“For those many among us who would aim toward quality, there are standards. Performance in fine art is also measurable. For what it’s worth, here’s some moxie: Be a perennial student. Know what “brilliant” looks like. Be a discriminating connoisseur. Be both passionate and particular. Destroy your substandard work. Determine your own laws. Give up sleep.” ~ Robert Genn
Robert Genn is a Canadian artist of some renown, and his words here strike a particular chord with me. In a post today on his website The Painter’s Keys he talks about a phenomenon known as “inner authority”. It’s a new term for a growing trend among burgeoning artists to disregard the conventions and traditions and standards of the past in favour of their own sense of worth and entitlement. What was once a discerning medium, such as fine art, has been paved over by artists (writers and musicians included) who are looking for a quick fix to get famous. They decry they old standards as tedious and lumbering, and designate themselves as avant-garde and new-age, and if you don’t get their work, you’re shouted down and told you just don’t have the eye for it.
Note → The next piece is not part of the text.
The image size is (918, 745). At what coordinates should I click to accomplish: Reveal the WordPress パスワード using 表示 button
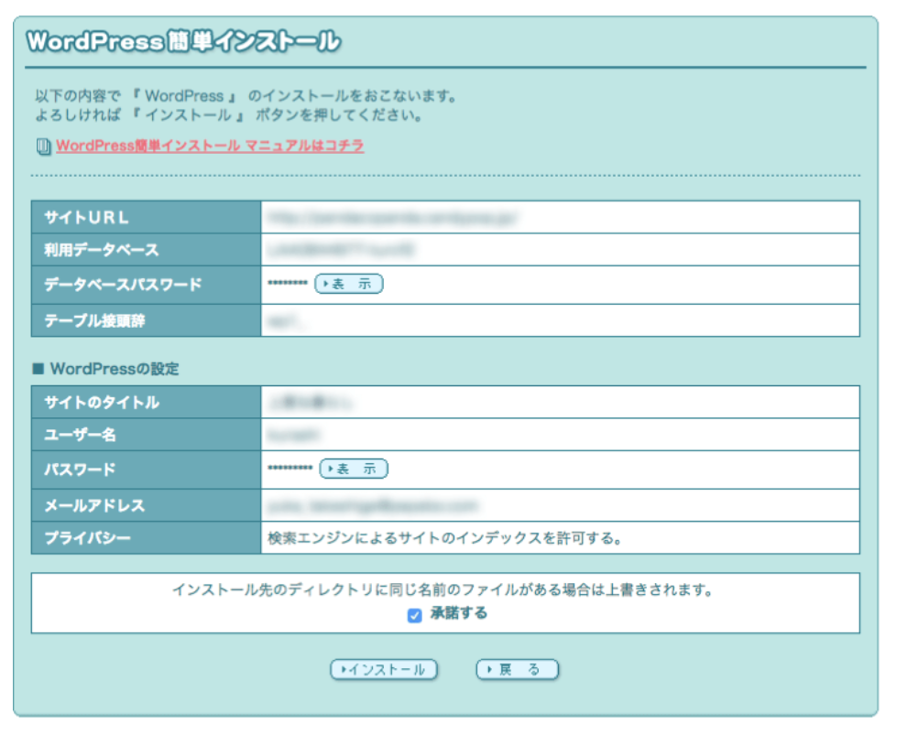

The great John Simon went into the topic at some length during an interview with Jon Winokur, in which he described the degradation of modern art, comparing it to something a child might produce. This is certainly true for modern authors, where the average adult reading level is roughly that of a sixth grader. How can the mind bending prose of London and Conrad compete with a modern attention span? Improving yourself, creating something worthwhile is a herculean effort that, as Robert Genn suggests, should be a perennial task. Cristian Mihai questions what the nature of art is, exactly, in his blog here. He asks if an artist simply calling his work “art” is enough for something to be art. It’s an eternal question, but perhaps “art” and “good art” are more easily distinguishable. Maybe this is the real question. But how to define it?
In my previous post about Lena Dunham‘s new found success as an author, I give a perfect example of a person with an aptitude for giving the people what they want, supplanting innumerous works of quality. The only real consolation is the thought that something meaningful, worthwhile and intelligent will at least have a quality of endurance about it. I’m pretty sure that long after Miss Dunham has died and is forgotten, high schoolers will still be reading Dickens and George Orwell. It just doesn’t do us struggling artists much good to hope for fame after death.
The only advice I have, the same that I keep telling myself, is that if something is good enough, it will shine through. Destroy your substandard work, as Genn says. Put out only your best, no matter what it is. Don’t take the quick and easy route and make shortcuts for yourself or refuse to accept criticism because you think that nobody “gets” what you’re about. No. Tear it down, break apart what you’ve down, be open to critique and accept that you aren’t the next Faulkner. You may be good, but you aren’t impervious to error, and once you accept that, you’ll begin the road towards making some truly great art.